Netdata fixes part 32#22972
Open
stelfrag wants to merge 6 commits into
Open
Conversation
simple_pattern_trim_around_equal() currently reads before its mallocz buffer when a label matcher starts with '='. A trailing '=' also lets the '=' branch copy the NUL and advance the input pointer past the terminator, so the next loop condition reads beyond the string; depending on adjacent heap contents the leading case could also move dst before the allocation and write there. Guard the previous-byte check with dst > store and break after processing terminal '=' so non-terminal fall-through behavior stays byte-for-byte unchanged. Functional impact: preserves existing host/chart label matcher parsing, including malformed leading and trailing '=' semantics covered by rrdlabels tests. Performance impact: one pointer comparison only on '=' bytes, no new allocations, and no extra pass over the input. Security impact: removes undefined out-of-bounds reads and potential one-byte output underflow/overflow paths. Validation: git diff --check; ASAN CMake configuration; ASAN object build for health_prototypes.c and rrdlabels.c; ASAN build-asan-min/netdata -W rrdlabelstest. Independent source review: three required reviewers approved with no blockers. (cherry picked from commit a2aeaeb) (cherry picked from commit 57ac9b93f167d0d0fba32c18e71860dc4bc6cf69)

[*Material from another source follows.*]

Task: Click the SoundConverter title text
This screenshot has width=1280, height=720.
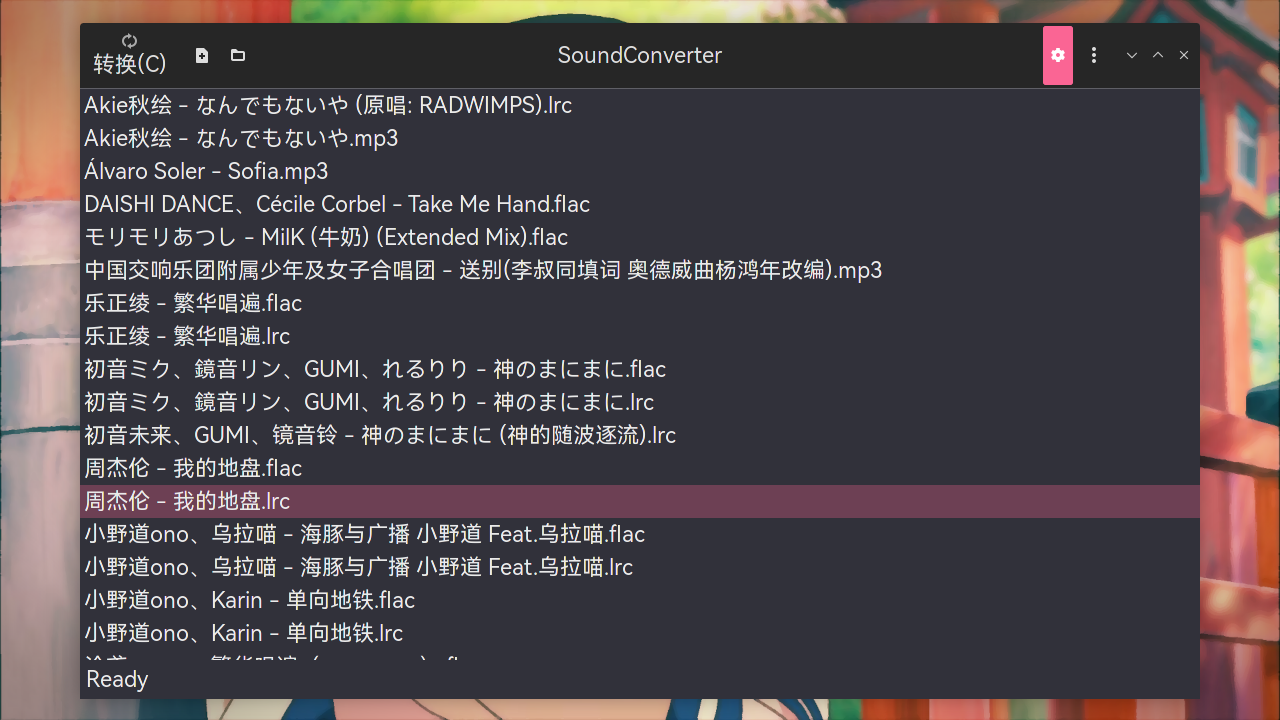Action: 639,55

MEM-pluginsd-004 is a potential integer underflow: pluginsd_host() reconstructs vnode last_seen from the parser-local Judy array and casts (now - last_seen) to uint32_t. If CLOCK_REALTIME moves backward after the vnode timestamp is refreshed, the negative delta wraps to a huge age and can incorrectly mark an active virtual node stale. Current vs potential: HOST localhost stale scanning is a current PLUGINSD parser path, but the faulty branch requires a wall-clock rollback or equivalent realtime skew, so this is classified as potential. Functional impact: normal stale detection is unchanged when now is after last_seen. Future last_seen values are treated as age 0, preventing false vnode stale transitions, online flag churn, node-state updates, and streaming stop signaling caused by clock skew. Performance impact: adds one signed time_t comparison per tracked vnode during stale scans; no allocations, locks, or additional scans. Solution: compute seen_seconds_ago only when now is after last_seen and clamp future or equal timestamps to zero before comparing with node_stale_after_seconds. (cherry picked from commit fd2c57d) (cherry picked from commit c9b0e14ff648b9aae3e77d7ee7c618b73e28758e)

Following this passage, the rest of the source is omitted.